Well, you better look sharp and get a copy of our correspondence
in the Delacour case for Mr. Alleyne." 

This address in the presence of the public, his run upstairs and the
porter he had gulped down so hastily confused the man and, as he
sat down at his desk to get what was required, he realised how
hopeless was the task of finishing his copy of the contract before
half past five. The dark damp night was coming and he longed to
spend it in the bars, drinking with his friends amid the glare of gas
and the clatter of glasses. He got out the Delacour correspondence
and passed out of the office. He hoped Mr. Alleyne would not
discover that the last two letters were missing. 

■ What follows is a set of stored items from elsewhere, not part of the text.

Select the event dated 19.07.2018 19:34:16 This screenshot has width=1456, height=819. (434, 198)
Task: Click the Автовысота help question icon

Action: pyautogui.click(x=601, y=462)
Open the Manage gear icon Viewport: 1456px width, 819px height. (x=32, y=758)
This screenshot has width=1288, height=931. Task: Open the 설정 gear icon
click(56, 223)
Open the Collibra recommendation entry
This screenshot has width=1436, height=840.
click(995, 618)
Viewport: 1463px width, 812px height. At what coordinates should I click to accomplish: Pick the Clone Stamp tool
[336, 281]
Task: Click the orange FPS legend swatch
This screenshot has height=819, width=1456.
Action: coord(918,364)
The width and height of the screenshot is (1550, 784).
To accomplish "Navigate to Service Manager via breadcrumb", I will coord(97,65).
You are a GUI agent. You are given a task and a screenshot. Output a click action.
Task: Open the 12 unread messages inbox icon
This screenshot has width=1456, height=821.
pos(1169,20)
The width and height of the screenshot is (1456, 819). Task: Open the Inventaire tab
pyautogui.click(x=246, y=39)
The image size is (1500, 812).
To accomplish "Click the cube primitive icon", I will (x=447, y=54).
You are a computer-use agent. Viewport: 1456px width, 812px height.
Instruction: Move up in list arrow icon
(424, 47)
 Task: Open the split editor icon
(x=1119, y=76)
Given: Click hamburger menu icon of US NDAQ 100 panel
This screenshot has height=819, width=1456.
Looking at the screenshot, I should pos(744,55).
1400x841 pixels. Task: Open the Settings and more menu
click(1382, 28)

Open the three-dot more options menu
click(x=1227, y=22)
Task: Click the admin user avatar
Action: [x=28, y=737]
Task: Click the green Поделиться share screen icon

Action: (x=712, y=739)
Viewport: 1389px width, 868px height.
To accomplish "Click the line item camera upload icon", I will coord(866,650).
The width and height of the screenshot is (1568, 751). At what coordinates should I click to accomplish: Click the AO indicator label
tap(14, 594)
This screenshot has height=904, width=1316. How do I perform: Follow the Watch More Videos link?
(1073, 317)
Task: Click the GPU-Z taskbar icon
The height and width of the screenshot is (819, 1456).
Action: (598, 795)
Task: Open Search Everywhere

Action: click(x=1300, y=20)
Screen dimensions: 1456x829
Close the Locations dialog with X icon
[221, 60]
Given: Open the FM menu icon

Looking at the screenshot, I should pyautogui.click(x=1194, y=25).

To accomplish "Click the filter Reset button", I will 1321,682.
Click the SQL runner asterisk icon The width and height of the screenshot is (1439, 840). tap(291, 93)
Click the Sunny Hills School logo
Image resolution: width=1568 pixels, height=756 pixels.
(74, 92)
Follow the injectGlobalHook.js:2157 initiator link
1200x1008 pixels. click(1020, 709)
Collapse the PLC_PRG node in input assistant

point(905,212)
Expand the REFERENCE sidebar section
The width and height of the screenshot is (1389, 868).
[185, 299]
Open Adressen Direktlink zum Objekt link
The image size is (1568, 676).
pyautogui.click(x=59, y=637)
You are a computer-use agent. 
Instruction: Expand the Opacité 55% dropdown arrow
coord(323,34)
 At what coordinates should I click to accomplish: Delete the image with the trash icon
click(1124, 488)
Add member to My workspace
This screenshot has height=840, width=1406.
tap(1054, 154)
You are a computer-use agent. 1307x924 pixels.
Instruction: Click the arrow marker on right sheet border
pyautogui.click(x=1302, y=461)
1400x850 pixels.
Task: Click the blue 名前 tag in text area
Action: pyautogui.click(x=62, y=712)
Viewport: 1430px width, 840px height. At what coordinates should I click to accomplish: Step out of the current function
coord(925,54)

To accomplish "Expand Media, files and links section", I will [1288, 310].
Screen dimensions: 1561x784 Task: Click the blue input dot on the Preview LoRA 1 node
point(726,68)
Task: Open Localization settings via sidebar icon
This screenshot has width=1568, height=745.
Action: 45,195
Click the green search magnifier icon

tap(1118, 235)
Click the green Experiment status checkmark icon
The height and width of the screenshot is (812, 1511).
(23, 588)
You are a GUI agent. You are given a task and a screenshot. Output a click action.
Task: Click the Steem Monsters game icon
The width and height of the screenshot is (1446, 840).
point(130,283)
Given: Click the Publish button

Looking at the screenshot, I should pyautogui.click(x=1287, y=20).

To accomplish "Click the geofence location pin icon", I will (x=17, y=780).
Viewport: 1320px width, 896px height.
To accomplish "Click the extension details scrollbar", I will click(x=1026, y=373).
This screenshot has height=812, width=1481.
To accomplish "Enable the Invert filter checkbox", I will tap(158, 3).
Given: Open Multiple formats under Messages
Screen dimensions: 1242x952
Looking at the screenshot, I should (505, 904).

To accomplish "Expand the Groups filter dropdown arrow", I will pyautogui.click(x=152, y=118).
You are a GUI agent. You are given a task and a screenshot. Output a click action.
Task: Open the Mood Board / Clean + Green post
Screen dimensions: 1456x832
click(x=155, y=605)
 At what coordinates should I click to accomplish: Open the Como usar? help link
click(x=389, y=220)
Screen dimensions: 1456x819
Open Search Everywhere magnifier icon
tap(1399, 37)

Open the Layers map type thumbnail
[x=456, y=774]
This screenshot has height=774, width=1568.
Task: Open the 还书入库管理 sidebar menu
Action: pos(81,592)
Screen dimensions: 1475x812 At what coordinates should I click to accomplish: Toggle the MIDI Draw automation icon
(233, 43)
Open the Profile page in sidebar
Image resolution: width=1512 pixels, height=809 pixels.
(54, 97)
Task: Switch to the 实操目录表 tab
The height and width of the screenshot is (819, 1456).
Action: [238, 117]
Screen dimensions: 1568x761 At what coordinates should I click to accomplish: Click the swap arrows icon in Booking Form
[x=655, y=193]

The moist pungent perfume lay all the way up to Mr. Alleyne's
room. Miss Delacour was a middle-aged woman of Jewish
appearance. Mr. Alleyne was said to be sweet on her or on her
money. She came to the office often and stayed a long time when
she came. She was sitting beside his desk now in an aroma of
perfumes, smoothing the handle of her umbrella and nodding the
great black feather in her hat. Mr. Alleyne had swivelled his chair
round to face her and thrown his right foot jauntily upon his left
knee. The man put the correspondence on the desk and bowed
respectfully but neither Mr. Alleyne nor Miss Delacour took any
notice of his bow. Mr. Alleyne tapped a finger on the
correspondence and then flicked it towards him as if to say: "That's
all right: you can go." 

The man returned to the lower office and sat down again at his
desk. He stared intently at the incomplete phrase: In no case shall
the said Bernard Bodley be... and thought how strange it was that
the last three words began with the same letter. The chief clerk
began to hurry Miss Parker, saying she would never have the
letters typed in time for post. The man listened to the clicking of
the machine for a few minutes and then set to work to finish his
copy. But his head was not clear and his mind wandered away to
the glare and rattle of the public-house. It was a night for hot
punches. He struggled on with his copy, but when the clock struck
five he had still fourteen pages to write. Blast it! He couldn't finish
it in time. He longed to execrate aloud, to bring his fist down on
something violently. He was so enraged that he wrote Bernard
Bernard instead of Bernard Bodley and had to begin again on a
clean sheet. 

He felt strong enough to clear out the whole office singlehanded.
His body ached to do something, to rush out and revel in violence.
All the indignities of his life enraged him.... Could he ask the
cashier privately for an advance? No, the cashier was no good, no
damn good: he wouldn't give an advance.... He knew where he
would meet the boys: Leonard and O'Halloran and Nosey Flynn.
The barometer of his emotional nature was set for a spell of riot.